The term "burlesque," for the uninitiated, refers to a specific brand of female striptease that incorporates flamboyant costumes, elaborate choreography, kitschy songs, and various other elements to which heterosexual men are largely indifferent. But it's wildly popular in other circles -- so much so, in fact, that it has earned its very own film, titled, oddly enough, Burlesque.
Written and directed by music video veteran Steven Antin, Burlesque is fashioned loosely as a camp homage to the 2000 film Coyote Ugly. Stage and screen legend Cher, brought to life by an innovative blend of animatronics and CGI, stars as Tess, the brash, tough-as-nails proprietress of Hollywood's almost unbearably fabulous Burlesque Lounge. Despite the obvious popularity of its musical revue, the club is plagued by money problems, which makes it the target of acquisitive real estate developer Marcus Gerber (Eric Dane), a man whose name alone carries all sorts of ominous Teutonic implications. But Tess, determined diva that she is, refuses to sell. She's not about to let years of gross financial mismanagement kill her dream of providing a haven where scantily clad women can dance provocatively without fear of encountering men who'd like to sleep with them.
Potential salvation arrives in the luminous, top-heavy form of Iowa-bred Ali (Christina Aguilera), a vision of wide-eyed innocence and vaulting ambition in soft focus. Immediately upon entering the Lounge, she is struck by the sudden realization that her lifelong dream is to become a burlesque superstar. Unfortunately, Tess doesn't initially recognize Ali's potential, and the poor girl is forced to slum it as a cocktail waitress in the bar area, where she's embraced by the club's straightgay bartender Jack (Cam Gigandet), a southern transplant whose own showbiz dream involves making it as a songwriter. (In accordance with songwriter tradition, he takes pains to ensure that every inch of his chiseled frame is bronzed and waxed. Just like Bernie Taupin.) In her free time, Ali devotes herself to the study of burlesque, and when her opportunity arises, she seizes it without hesitation.
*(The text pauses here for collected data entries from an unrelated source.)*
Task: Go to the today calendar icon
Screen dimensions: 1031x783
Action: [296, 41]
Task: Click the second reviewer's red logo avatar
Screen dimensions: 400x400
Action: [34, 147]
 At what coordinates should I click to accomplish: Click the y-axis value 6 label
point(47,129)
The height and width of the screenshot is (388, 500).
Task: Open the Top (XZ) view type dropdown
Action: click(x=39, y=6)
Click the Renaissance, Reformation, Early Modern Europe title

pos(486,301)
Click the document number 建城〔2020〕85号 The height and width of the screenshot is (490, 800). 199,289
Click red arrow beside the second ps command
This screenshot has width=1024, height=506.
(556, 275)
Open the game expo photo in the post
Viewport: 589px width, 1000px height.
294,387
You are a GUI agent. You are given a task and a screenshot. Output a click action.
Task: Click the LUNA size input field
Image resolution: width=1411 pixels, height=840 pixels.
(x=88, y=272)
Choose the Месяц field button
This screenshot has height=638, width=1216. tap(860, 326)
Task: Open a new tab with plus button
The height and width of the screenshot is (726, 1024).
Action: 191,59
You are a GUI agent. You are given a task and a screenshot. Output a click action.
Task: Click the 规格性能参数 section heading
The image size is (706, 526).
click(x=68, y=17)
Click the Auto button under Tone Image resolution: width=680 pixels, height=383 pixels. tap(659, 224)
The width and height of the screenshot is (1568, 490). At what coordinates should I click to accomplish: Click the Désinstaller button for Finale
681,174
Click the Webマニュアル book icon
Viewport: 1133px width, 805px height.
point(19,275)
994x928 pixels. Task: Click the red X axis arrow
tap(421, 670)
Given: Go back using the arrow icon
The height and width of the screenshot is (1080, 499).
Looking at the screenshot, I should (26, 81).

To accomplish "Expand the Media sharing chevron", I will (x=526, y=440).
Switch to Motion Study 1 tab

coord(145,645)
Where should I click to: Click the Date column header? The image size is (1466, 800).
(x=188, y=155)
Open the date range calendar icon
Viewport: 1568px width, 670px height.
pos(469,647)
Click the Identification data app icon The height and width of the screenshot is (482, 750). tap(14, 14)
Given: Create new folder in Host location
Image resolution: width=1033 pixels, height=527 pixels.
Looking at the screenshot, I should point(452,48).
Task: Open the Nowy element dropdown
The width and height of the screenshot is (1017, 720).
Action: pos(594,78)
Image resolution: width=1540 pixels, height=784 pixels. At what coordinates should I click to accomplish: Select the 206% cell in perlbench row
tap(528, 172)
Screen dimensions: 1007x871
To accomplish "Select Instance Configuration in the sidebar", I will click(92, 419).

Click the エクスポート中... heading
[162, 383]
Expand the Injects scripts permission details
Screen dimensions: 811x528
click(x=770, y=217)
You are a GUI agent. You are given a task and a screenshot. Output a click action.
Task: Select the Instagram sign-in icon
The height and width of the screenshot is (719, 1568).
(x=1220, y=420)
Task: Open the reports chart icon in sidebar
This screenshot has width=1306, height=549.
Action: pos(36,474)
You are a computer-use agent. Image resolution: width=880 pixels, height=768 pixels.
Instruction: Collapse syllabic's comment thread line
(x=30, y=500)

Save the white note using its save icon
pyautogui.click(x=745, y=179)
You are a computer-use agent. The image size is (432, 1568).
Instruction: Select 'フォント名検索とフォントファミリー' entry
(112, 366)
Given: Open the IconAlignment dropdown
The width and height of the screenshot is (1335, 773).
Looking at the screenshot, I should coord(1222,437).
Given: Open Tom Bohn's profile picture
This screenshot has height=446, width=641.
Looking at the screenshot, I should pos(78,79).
Burlesque is principally the Cher and Christina Show, and the film thrives when their respective talents are on display. ("Talents," obviously, gaining a dual meaning in regards to Aguilera.) Surrounding them are a smattering of stock characters pursuing forgettable story arcs, the lone exception being the always excellent Stanley Tucci, adding a pinkish hue to his incomparable wit in the role of Sean, Tess's long-suffering, boa-clad second-in-command. He and co-star Alan Cumming are two sides of the same sassy coin, but Cumming is little more than a bitchy bit player in Burlesque, poking his head into the frame on occasion to deliver a biting one-liner. Then again, that description could apply to any number of characters in the film.
It appears that Antin, true to his music-video pedigree, conceived of Burlesque with the song-and-dance pieces in mind first, then set about building a story around them. (The opposite is generally preferred.) The musical set pieces are lavish, sexy, and at times truly dazzling, especially when Aguilera takes the stage, but they do little to advance the film's plot. Consequently, Burlesque's running time swells to almost two hours to satisfy the demands of a story that, frankly, seem hardly worthy of such an effort.
Hollywood.com rated this film 2 stars.